Directions for this task:
For the entries below, work out how many lines contain the string "will" and write only the number.

Material to process section start

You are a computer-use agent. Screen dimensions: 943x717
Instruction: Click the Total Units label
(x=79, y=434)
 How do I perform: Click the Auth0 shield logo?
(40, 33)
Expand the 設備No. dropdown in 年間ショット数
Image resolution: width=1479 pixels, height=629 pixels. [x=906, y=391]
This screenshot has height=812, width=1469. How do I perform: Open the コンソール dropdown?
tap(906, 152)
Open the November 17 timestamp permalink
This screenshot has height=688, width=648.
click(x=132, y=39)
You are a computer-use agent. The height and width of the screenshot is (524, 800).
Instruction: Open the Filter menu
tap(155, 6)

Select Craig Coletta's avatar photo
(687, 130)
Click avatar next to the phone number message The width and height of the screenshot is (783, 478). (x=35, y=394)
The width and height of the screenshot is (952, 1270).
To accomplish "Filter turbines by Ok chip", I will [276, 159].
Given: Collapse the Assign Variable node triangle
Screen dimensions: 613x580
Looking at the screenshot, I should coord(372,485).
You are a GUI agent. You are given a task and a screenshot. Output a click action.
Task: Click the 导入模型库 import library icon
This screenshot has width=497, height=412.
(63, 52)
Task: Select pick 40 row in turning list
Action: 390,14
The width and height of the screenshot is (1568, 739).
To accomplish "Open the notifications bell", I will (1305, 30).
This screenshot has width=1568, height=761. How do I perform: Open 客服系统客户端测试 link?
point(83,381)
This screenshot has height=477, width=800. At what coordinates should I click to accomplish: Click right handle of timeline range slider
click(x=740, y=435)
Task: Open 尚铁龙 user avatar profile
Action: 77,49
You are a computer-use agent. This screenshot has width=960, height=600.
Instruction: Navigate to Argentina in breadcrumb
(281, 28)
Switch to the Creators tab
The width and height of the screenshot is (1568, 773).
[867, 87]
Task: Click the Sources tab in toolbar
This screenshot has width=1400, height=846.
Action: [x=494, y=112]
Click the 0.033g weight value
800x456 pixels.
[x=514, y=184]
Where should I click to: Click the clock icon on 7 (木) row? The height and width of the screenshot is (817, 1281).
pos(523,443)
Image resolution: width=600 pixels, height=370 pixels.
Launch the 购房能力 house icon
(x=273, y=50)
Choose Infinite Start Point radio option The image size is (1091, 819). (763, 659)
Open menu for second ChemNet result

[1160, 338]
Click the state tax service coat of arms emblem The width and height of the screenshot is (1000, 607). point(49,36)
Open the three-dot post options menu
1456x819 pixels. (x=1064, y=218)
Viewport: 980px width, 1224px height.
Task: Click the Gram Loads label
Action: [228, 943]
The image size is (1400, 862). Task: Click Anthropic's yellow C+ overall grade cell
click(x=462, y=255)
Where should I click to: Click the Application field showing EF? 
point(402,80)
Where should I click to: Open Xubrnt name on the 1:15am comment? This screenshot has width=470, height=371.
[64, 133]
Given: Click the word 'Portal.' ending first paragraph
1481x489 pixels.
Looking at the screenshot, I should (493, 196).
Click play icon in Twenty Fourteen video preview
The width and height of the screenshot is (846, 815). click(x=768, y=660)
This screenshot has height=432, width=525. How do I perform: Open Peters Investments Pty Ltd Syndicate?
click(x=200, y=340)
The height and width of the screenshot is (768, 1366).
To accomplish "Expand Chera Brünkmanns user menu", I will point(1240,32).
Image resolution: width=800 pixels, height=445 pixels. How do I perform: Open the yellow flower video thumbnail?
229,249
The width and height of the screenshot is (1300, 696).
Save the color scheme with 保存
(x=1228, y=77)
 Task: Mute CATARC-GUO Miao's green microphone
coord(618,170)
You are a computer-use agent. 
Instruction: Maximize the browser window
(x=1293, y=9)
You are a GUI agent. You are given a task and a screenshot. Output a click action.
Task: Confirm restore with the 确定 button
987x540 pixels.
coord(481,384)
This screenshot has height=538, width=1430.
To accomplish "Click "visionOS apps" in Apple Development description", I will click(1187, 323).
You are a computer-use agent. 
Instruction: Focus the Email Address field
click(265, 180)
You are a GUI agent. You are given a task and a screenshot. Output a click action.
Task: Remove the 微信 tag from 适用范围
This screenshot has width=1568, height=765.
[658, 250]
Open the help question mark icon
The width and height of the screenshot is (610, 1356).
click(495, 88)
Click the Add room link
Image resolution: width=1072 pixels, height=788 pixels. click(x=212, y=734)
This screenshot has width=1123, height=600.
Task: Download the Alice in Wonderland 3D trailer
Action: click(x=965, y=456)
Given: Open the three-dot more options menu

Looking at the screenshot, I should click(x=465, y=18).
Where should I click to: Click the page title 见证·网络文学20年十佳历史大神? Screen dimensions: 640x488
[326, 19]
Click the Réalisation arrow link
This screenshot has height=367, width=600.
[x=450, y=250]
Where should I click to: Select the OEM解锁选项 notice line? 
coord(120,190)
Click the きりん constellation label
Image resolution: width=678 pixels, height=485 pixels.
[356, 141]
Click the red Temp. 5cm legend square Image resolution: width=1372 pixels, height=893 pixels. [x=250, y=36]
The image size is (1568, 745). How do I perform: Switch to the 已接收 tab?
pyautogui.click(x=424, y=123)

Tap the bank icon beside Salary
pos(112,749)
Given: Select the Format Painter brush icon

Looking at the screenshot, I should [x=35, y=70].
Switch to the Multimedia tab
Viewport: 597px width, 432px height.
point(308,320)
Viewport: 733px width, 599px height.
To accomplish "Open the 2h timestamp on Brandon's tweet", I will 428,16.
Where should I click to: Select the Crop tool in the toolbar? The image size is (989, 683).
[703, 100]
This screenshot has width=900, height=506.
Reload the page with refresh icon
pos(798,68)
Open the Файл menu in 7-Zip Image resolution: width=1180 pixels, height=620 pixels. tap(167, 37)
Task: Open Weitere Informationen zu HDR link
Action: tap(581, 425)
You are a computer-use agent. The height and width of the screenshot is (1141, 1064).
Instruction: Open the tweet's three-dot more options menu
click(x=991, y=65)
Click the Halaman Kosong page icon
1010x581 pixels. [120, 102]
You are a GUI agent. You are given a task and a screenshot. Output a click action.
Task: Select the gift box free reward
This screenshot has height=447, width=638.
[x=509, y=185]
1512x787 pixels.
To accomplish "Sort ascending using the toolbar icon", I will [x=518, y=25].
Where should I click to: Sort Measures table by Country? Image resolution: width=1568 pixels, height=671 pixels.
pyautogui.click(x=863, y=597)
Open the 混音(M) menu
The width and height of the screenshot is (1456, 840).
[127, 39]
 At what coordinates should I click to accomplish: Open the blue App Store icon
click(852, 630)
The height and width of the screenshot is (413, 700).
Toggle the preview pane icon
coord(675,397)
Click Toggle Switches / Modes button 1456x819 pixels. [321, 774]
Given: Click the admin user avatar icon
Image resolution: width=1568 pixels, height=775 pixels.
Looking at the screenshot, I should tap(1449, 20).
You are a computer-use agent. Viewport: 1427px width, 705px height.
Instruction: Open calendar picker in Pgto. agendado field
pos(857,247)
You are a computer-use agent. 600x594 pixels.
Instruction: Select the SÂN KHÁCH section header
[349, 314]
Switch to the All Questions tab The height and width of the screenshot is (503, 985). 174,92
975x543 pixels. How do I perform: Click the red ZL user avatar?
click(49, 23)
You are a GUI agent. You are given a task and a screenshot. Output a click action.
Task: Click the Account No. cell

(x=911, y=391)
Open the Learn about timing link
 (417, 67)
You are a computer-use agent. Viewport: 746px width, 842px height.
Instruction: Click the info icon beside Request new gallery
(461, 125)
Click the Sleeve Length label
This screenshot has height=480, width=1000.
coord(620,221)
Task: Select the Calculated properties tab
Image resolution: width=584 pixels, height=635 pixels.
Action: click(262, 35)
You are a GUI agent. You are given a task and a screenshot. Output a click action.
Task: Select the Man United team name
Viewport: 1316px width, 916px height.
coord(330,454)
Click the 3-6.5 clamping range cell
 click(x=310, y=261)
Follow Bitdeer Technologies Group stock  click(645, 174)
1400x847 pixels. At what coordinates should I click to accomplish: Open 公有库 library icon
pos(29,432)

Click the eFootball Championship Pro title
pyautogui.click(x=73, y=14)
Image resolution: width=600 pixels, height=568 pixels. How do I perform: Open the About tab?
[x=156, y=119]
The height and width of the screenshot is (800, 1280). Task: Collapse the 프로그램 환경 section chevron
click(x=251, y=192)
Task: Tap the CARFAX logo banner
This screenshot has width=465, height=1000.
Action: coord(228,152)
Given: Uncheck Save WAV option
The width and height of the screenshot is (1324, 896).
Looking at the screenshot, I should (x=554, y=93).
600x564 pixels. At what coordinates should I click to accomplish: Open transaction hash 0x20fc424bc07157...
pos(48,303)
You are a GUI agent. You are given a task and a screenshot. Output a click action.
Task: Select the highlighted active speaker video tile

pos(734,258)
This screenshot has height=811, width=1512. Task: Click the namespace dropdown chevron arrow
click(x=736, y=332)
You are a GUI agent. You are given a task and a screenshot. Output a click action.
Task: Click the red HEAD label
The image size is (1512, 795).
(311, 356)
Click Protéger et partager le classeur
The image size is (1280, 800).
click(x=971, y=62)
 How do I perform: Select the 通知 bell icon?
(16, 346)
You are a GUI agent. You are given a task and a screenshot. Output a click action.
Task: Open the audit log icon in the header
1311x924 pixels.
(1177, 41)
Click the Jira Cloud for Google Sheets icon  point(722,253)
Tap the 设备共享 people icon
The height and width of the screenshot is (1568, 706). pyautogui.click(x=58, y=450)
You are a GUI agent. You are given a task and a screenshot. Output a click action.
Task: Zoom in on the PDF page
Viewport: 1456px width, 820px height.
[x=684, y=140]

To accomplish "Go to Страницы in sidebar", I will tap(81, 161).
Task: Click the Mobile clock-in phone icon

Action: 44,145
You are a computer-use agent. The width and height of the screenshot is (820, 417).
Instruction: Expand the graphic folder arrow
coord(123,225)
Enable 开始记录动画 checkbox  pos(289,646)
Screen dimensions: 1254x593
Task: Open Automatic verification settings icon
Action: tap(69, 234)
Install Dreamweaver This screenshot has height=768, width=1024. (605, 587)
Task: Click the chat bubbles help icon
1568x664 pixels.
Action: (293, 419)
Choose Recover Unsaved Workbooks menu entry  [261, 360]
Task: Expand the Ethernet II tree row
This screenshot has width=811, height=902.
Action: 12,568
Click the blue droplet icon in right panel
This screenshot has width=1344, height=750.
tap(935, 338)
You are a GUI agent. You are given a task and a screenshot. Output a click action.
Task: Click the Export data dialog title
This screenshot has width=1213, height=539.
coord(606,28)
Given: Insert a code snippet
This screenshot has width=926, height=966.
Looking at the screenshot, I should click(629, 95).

Material to process section end

Expected answer:
7